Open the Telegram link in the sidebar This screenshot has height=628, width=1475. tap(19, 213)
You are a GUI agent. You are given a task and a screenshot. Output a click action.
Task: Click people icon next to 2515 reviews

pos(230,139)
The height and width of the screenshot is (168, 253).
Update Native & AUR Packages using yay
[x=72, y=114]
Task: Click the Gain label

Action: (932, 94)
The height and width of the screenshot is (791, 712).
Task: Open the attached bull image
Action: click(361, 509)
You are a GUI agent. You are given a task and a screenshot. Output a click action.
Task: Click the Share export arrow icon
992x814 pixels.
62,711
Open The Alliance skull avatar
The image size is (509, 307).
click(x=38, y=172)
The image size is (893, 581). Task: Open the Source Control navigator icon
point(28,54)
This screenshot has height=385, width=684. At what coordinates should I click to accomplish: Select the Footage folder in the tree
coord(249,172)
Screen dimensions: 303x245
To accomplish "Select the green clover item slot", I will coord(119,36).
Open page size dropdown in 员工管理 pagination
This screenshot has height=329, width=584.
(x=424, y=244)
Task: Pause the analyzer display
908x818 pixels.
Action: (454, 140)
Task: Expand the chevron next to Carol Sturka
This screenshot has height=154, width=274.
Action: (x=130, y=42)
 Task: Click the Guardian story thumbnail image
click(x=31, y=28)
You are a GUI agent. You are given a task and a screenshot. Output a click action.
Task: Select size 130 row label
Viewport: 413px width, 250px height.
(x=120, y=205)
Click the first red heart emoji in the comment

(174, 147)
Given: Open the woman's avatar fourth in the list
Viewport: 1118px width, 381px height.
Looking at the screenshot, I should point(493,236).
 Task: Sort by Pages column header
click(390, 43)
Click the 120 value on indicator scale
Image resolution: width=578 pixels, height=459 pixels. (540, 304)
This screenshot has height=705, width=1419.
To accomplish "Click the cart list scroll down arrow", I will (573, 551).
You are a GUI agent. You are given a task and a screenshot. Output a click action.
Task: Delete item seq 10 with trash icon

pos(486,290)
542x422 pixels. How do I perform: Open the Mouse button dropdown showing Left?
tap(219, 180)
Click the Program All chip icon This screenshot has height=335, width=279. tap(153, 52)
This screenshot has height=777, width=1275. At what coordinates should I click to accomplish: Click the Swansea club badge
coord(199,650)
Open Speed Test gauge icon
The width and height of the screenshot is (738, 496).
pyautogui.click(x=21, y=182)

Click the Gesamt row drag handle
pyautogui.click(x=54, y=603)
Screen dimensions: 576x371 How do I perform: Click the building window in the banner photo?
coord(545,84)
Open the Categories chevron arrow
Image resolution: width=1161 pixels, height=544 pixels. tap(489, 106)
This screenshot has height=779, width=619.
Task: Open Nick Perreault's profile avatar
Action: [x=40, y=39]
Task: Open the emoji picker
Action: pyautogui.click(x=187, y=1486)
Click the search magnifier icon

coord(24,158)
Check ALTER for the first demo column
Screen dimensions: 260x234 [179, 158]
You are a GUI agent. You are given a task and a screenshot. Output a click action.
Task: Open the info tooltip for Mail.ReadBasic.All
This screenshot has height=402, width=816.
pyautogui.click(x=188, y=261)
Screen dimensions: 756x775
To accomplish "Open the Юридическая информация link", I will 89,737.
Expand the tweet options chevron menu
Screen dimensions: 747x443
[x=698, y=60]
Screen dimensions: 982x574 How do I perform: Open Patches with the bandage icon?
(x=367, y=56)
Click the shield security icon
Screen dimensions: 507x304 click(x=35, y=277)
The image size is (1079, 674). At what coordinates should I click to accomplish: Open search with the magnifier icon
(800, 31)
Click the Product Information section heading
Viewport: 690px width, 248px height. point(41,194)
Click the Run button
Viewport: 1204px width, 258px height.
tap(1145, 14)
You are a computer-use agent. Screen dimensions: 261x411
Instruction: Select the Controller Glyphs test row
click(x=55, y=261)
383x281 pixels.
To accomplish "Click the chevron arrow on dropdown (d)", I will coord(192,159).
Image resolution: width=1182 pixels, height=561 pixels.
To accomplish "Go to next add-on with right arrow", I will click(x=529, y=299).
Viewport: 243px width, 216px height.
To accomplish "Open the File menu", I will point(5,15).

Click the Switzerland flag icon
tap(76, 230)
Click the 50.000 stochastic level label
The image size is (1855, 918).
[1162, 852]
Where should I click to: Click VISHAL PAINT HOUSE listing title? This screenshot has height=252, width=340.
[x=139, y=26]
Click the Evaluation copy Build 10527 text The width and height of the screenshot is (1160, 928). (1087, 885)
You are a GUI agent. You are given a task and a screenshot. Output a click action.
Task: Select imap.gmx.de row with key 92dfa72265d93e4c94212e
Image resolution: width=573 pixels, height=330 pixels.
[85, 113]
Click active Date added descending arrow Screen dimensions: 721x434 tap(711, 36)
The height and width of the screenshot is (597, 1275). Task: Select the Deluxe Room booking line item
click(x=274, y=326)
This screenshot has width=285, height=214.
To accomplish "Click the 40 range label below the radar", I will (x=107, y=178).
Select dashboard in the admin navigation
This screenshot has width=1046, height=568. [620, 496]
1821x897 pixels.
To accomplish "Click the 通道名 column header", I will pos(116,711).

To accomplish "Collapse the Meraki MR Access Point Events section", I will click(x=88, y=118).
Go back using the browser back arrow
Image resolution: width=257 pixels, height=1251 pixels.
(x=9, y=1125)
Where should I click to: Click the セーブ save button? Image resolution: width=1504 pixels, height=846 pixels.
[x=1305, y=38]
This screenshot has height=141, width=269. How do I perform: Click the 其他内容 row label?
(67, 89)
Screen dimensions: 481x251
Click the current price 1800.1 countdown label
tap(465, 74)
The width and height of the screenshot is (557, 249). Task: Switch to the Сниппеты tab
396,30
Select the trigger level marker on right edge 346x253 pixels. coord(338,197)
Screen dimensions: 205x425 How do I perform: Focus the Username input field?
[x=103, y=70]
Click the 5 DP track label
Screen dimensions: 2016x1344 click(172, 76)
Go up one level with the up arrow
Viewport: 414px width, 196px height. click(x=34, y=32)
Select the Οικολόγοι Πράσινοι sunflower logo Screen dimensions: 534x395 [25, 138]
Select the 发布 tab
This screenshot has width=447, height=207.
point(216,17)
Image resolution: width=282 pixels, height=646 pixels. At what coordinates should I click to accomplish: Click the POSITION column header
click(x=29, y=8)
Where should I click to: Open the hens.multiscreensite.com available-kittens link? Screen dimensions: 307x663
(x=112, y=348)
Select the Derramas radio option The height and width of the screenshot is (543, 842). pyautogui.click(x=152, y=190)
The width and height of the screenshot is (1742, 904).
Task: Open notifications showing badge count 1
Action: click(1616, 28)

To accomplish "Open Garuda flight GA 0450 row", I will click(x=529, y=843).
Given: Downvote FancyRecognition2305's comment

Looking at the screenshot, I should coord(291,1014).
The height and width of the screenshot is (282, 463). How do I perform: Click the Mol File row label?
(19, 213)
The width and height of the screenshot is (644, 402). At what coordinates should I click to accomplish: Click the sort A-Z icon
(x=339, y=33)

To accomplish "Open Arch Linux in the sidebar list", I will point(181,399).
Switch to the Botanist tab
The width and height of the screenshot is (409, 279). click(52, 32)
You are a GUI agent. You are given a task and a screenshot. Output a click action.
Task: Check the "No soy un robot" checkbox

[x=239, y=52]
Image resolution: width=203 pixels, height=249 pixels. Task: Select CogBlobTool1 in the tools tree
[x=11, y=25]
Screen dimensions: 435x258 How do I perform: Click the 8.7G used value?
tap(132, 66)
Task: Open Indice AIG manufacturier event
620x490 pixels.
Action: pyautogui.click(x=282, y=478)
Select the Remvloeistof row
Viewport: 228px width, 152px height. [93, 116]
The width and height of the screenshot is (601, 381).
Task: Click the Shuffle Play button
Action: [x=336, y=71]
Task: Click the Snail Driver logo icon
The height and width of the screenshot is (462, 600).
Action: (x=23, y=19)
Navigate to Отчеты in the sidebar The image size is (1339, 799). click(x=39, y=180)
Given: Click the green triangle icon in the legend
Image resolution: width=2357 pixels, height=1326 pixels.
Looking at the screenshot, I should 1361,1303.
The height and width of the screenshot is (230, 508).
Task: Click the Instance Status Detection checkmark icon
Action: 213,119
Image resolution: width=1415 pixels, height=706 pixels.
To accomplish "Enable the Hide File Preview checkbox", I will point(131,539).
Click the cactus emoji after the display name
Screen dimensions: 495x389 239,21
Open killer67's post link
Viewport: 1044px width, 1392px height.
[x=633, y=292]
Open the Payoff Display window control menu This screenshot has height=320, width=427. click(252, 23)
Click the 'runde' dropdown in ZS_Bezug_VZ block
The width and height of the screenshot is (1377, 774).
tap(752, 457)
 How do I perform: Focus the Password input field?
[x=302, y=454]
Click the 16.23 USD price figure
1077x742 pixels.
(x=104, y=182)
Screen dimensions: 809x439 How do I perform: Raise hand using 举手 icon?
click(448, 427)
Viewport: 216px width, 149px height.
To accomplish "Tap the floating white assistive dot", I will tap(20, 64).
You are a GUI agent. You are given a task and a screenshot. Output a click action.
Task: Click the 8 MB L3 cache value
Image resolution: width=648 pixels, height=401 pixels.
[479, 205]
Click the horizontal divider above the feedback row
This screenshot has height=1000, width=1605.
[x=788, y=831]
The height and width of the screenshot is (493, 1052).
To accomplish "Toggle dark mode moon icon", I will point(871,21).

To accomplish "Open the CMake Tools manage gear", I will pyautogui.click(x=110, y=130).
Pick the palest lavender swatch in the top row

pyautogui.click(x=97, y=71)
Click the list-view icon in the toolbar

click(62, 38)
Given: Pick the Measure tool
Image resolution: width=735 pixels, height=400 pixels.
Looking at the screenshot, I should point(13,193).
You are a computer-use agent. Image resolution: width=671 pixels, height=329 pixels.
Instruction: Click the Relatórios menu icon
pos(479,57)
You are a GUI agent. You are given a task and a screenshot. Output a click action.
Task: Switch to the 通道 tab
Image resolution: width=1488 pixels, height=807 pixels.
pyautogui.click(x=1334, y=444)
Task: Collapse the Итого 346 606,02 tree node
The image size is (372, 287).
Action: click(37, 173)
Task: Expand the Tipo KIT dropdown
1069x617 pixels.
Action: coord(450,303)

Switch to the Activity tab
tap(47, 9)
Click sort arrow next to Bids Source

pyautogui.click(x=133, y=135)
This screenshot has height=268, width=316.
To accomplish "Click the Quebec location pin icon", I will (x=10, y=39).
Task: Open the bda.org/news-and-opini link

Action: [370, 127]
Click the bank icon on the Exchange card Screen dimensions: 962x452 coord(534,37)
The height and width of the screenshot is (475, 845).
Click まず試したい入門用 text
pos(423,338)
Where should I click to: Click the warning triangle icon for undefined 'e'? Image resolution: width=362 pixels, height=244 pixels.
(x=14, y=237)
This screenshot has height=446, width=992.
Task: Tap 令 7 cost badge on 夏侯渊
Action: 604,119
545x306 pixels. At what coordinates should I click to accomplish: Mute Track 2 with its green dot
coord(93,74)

* [WHAT TO DO]:
Reproduce the stretch of the data from the line containing "Screen dimensions: 303x245" through the line containing "Action: (454, 140)", both included, exactly as it stands.

* [TASK OUTPUT]:
Screen dimensions: 303x245
To accomplish "Select the green clover item slot", I will coord(119,36).
Open page size dropdown in 员工管理 pagination
This screenshot has height=329, width=584.
(x=424, y=244)
Task: Pause the analyzer display
908x818 pixels.
Action: (454, 140)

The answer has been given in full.